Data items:
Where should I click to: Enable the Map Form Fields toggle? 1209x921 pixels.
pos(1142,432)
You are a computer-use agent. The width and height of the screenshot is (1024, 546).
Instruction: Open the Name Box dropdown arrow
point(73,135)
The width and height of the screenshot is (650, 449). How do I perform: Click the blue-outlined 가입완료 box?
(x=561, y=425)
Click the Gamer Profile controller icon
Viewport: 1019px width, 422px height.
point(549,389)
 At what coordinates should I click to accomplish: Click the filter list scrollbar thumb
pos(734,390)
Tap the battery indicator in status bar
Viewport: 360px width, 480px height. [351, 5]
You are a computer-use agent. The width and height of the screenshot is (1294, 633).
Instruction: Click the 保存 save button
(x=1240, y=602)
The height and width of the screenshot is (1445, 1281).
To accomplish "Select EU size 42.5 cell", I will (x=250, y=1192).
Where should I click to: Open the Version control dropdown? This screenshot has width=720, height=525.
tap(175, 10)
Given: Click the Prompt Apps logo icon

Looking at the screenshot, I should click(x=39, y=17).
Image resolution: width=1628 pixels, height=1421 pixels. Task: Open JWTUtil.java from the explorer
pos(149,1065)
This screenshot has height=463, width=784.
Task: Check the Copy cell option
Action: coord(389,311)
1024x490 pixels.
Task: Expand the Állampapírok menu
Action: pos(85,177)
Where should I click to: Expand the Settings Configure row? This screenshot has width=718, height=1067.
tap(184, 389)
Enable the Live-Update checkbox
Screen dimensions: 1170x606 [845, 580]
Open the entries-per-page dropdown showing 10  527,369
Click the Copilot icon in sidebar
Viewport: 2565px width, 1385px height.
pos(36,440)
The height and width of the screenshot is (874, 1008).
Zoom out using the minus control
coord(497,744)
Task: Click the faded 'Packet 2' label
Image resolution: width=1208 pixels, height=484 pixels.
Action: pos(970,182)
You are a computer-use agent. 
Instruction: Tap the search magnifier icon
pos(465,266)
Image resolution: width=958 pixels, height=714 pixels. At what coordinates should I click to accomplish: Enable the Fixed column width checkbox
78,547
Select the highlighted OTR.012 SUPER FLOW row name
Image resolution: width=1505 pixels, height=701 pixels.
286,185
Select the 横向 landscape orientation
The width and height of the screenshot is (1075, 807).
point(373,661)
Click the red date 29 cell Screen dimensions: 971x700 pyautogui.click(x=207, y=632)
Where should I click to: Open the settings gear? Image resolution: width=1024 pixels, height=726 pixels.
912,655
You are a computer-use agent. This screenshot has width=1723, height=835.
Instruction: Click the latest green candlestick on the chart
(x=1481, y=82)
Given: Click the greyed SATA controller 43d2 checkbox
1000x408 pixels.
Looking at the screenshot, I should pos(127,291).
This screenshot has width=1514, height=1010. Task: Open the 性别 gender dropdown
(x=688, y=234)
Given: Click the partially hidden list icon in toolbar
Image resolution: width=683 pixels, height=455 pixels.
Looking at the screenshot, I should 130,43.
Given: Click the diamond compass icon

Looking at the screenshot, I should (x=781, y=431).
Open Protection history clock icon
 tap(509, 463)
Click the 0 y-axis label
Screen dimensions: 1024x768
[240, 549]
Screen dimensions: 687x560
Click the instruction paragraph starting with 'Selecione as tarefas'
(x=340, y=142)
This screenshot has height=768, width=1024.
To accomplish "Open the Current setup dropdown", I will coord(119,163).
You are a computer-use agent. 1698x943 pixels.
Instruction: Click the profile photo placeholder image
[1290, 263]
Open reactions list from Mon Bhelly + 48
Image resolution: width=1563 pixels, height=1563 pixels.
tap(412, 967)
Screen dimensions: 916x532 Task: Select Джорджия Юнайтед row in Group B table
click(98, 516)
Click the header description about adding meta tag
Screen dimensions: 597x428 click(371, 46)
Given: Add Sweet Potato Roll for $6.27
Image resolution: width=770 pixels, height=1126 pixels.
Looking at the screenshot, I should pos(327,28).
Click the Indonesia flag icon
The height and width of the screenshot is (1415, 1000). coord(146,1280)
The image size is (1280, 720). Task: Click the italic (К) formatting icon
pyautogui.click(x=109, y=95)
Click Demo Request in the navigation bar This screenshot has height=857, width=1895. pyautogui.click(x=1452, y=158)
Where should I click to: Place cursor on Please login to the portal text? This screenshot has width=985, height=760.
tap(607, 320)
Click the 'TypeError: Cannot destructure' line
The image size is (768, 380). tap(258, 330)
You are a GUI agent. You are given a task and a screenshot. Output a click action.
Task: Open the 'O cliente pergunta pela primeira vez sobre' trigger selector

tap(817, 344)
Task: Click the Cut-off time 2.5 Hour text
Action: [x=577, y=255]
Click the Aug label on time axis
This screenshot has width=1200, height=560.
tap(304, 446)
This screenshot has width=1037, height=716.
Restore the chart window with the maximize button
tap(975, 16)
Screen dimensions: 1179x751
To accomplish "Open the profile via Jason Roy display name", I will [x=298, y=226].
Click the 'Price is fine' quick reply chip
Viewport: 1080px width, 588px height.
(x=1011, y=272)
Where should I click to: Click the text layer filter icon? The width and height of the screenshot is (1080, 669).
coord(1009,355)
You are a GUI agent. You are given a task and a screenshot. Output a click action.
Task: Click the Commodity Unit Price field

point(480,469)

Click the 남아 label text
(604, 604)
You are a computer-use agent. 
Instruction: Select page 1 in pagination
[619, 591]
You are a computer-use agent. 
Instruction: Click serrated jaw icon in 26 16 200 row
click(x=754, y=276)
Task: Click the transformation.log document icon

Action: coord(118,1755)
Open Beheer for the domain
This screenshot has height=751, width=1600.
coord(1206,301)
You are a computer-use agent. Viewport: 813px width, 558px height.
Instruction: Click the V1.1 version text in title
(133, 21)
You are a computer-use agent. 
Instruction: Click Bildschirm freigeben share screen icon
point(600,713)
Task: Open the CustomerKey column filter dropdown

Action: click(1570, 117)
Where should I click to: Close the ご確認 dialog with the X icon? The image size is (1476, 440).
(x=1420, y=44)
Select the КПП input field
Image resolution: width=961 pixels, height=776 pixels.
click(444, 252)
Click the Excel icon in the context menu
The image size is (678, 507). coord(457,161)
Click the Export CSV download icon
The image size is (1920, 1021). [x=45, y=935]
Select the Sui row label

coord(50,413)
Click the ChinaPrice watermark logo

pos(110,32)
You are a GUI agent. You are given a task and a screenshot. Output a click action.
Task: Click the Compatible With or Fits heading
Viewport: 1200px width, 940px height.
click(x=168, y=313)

_Work item_: In the entries above, find each line with "will" and copy it.

_Task output_:
To accomplish "Select EU size 42.5 cell", I will (x=250, y=1192).
To accomplish "Open the Current setup dropdown", I will coord(119,163).
To accomplish "Open the profile via Jason Roy display name", I will [x=298, y=226].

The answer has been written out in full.